§ Excerpt:
# Why do bodybuilders tan?



## Brak86 (Mar 2, 2004)

Why do bodybuilders tan? is it cause u look more ripped when ure tan (like in a dark area the shadows make u looked more ripped) or is it strictly for aesthetic reasons?


----------



## gwcaton (Mar 2, 2004)

yes


----------



## Arnold (Mar 2, 2004)

Well, if you mean for competition you have to be tan, in fact not only tan, but practically black. This can be done without tanning though using products like Pro Tan. If you're not you will look washed out on stage from the brite lights, and as you said you will not look as ripped.

Pro's stay tan typically because their body's are their lively hoods, they do photo shoots, guest appearances etc., so they have to look good at all times.


----------



## BabyArnold (Mar 2, 2004)

> _*Originally posted by Prince *_
> Well, if you mean for competition you have to be tan, in fact not only tan, but practically black. This can be done without tanning though using products like Pro Tan. If you're not you will look washed out on stage from the brite lights, and as you said you will not look as ripped.
> 
> Pro's stay tan typically because their body's are their lively hoods, they do photo shoots, guest appearances etc., so they have to look good at all times.



So is there a tanning product that doesn't make you look stupid, like with the racoon eyes and blonde hair with a black face. I mean myself as well as many others have commented in the audience at a comp that alot of guys look stupid with the too dark tanning lotion. Any suggestions?

§ Dataset content:
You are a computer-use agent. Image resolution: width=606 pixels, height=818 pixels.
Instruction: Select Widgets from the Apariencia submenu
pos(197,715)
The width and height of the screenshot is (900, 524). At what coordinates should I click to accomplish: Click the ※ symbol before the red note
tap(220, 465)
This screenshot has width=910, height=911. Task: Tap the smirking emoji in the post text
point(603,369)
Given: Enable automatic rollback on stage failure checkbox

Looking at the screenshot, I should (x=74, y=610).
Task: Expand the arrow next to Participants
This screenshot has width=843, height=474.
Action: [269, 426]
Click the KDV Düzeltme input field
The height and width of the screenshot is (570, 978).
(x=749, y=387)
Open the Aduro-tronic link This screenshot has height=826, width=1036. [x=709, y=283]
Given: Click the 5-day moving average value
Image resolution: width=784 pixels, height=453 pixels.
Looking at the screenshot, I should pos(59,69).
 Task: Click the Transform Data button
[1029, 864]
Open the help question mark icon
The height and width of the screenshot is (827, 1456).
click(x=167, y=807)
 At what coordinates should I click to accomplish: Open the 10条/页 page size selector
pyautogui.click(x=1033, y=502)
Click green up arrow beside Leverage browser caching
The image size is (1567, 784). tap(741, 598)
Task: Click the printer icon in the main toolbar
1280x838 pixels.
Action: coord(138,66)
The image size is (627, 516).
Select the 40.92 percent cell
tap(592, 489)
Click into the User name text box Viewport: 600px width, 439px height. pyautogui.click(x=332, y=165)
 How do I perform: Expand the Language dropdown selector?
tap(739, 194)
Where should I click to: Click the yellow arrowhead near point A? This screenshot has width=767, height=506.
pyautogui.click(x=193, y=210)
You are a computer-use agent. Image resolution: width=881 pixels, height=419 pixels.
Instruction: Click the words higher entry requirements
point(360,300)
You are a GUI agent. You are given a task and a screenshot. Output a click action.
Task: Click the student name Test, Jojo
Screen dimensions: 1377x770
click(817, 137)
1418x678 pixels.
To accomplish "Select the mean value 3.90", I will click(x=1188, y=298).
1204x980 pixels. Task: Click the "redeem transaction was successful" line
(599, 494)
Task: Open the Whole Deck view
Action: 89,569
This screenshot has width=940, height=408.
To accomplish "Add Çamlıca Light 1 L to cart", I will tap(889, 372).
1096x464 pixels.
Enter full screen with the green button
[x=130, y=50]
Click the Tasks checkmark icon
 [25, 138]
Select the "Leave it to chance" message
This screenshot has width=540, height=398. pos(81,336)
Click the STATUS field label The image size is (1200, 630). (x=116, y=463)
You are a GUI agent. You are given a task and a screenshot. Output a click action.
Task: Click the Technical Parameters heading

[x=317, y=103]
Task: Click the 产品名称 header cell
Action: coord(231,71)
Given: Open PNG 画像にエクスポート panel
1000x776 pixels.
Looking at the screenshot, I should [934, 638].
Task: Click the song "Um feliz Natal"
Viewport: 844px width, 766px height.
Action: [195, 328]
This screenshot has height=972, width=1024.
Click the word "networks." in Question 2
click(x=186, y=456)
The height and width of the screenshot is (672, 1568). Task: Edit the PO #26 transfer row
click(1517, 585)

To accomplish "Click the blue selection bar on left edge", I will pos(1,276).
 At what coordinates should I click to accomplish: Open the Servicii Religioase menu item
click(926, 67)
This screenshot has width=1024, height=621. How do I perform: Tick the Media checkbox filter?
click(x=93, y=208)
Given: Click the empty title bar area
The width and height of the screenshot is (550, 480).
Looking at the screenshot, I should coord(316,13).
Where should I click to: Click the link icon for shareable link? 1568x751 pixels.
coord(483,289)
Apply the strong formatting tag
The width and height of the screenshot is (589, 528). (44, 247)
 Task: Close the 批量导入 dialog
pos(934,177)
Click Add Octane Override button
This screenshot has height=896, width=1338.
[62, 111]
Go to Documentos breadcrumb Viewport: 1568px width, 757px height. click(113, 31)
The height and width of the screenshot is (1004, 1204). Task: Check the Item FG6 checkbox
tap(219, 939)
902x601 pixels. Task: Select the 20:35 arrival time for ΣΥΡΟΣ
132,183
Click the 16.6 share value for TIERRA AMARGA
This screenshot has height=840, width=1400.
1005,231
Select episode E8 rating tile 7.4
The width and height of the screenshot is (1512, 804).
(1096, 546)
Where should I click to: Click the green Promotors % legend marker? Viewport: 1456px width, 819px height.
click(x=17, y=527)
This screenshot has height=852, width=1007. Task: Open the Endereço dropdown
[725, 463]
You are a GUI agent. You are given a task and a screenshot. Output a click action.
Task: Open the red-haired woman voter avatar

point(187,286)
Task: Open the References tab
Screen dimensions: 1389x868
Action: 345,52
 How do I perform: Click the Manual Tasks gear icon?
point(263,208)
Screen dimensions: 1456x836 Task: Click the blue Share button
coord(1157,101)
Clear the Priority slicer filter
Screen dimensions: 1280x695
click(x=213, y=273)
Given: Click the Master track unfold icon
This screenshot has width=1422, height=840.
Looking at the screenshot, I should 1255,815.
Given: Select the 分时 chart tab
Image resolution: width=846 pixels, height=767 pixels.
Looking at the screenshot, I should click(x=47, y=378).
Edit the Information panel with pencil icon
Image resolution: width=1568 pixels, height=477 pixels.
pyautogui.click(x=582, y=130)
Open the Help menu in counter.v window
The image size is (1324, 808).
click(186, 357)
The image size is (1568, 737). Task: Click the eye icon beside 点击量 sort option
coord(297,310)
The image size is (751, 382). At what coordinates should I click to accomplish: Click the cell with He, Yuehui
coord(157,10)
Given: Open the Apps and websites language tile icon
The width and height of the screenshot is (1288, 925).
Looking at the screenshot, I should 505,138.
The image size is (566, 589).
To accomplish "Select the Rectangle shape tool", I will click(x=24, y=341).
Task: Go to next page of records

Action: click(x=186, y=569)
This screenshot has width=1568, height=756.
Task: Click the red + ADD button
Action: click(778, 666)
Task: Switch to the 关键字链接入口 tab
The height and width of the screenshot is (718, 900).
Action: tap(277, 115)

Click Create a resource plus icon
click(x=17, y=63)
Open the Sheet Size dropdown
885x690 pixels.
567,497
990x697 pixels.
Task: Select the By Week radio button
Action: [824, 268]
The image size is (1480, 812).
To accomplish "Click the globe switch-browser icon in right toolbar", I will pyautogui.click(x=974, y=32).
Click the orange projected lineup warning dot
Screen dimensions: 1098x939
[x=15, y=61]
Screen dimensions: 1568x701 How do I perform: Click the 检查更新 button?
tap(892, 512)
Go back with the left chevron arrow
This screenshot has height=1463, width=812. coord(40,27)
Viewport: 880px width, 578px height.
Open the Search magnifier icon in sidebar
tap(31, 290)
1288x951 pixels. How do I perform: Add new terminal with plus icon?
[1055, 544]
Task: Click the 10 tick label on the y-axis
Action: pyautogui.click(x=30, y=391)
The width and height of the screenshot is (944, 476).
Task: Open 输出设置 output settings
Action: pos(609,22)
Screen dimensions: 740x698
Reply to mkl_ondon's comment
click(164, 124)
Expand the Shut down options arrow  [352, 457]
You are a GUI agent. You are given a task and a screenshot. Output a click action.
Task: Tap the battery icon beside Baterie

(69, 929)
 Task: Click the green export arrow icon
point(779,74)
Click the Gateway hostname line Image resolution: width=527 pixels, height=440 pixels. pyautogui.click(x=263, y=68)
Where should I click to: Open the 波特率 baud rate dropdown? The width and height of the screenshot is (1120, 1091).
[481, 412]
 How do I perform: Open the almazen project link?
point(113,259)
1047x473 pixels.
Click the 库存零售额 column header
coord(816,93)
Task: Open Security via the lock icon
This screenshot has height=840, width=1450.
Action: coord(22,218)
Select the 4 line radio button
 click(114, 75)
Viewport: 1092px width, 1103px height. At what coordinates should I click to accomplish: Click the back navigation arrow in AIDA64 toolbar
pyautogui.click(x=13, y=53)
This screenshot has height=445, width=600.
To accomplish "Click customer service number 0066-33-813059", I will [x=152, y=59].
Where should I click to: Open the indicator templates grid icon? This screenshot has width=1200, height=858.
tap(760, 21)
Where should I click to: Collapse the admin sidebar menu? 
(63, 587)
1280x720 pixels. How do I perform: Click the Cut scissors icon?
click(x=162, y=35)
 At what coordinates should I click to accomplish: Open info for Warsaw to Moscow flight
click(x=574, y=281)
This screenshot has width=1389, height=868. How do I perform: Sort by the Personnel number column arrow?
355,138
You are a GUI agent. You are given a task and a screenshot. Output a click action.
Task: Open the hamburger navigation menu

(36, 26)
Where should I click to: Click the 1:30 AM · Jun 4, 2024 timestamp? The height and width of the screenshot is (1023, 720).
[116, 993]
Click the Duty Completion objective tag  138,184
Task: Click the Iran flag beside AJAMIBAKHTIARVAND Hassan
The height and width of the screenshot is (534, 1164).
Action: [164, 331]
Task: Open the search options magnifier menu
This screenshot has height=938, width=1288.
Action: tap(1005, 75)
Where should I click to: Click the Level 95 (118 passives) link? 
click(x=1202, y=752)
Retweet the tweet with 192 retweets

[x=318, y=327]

§ Requirements:
- 1) In the listing, copy out word for word the lines starting with the one containing "902x601 pixels. Task: Select" and going on through the one containing "click(x=17, y=527)".
- 2) Write the next part of the forum thread on why bodybuilders tan, picking up after its final post.

§ Outputs for the tasks:
- 1)
902x601 pixels. Task: Select the 20:35 arrival time for ΣΥΡΟΣ
132,183
Click the 16.6 share value for TIERRA AMARGA
This screenshot has height=840, width=1400.
1005,231
Select episode E8 rating tile 7.4
The width and height of the screenshot is (1512, 804).
(1096, 546)
Where should I click to: Click the green Promotors % legend marker? Viewport: 1456px width, 819px height.
click(x=17, y=527)

- 2)
----------



## Arnold (Mar 2, 2004)

get a base tan at a salon.


----------



## BabyArnold (Mar 3, 2004)

> _*Originally posted by Prince *_
> get a base tan at a salon.



Already working on it bro.


----------



## Arnold (Mar 3, 2004)

I thought you have 12 weeks?

You do not need to tan that early, one month is enough time.


----------



## BabyArnold (Mar 3, 2004)

Will it hurt? I am not taking anything for chance man. I only go like once a week. I have a natural light tan color anyway. I go for about 10 minutes a week. Tanning beds leave white areas, so I want to make sure that I hit all of the areas. Plus I ordered some posing trunks and I want to make sure I have the right color and cut to match my body style and color.


----------



## Cheese (Mar 8, 2004)

I have an acquaintance that is competing and says they spray paint you a bronze color prior to posing anyways. Only a small amount of color is needed. - Any confirmation on the spray on white gone?


----------



## scottrtrout (Mar 12, 2004)

> _*Originally posted by Prince *_
> I thought you have 12 weeks?
> 
> You do not need to tan that early, one month is enough time.



Depends on your skin. It takes me 2 to 3 months to get a base tan, but I'm very pale.


----------



## LouMessina (Apr 6, 2004)

*Tanning*

Tanning is done by competitors to keep them from looking a bloated pale white onstage.  That creates the illusion that the competitor's skin is stretching so much from fat & water, that he/she is pale, much like a balloon about to explode takes on a lighter color.  Therefore, a tan will make you look tighter.

The secret is not to tan too dark.  When you flex a muscle, as in the biceps, the skin will pull tight & stretch as the muscle enlarges.  The bigger the bicep, the more the skin will stretch across the peak.  The more the skin stretches, the lighter it becomes.  This is a visual cue to the judges of each muscle's size.  Hence, you don't want to paint it a dark color that can't give.  Dreamtan is known for this & should be avoided.

Don't count on spraying.  It's only randomly done.


----------



## sentricyphen (Apr 19, 2004)

does anyone know of any good ways to protect eyes without getting the white circles under and around them? (perhaps some type of UV protecting contacts or something)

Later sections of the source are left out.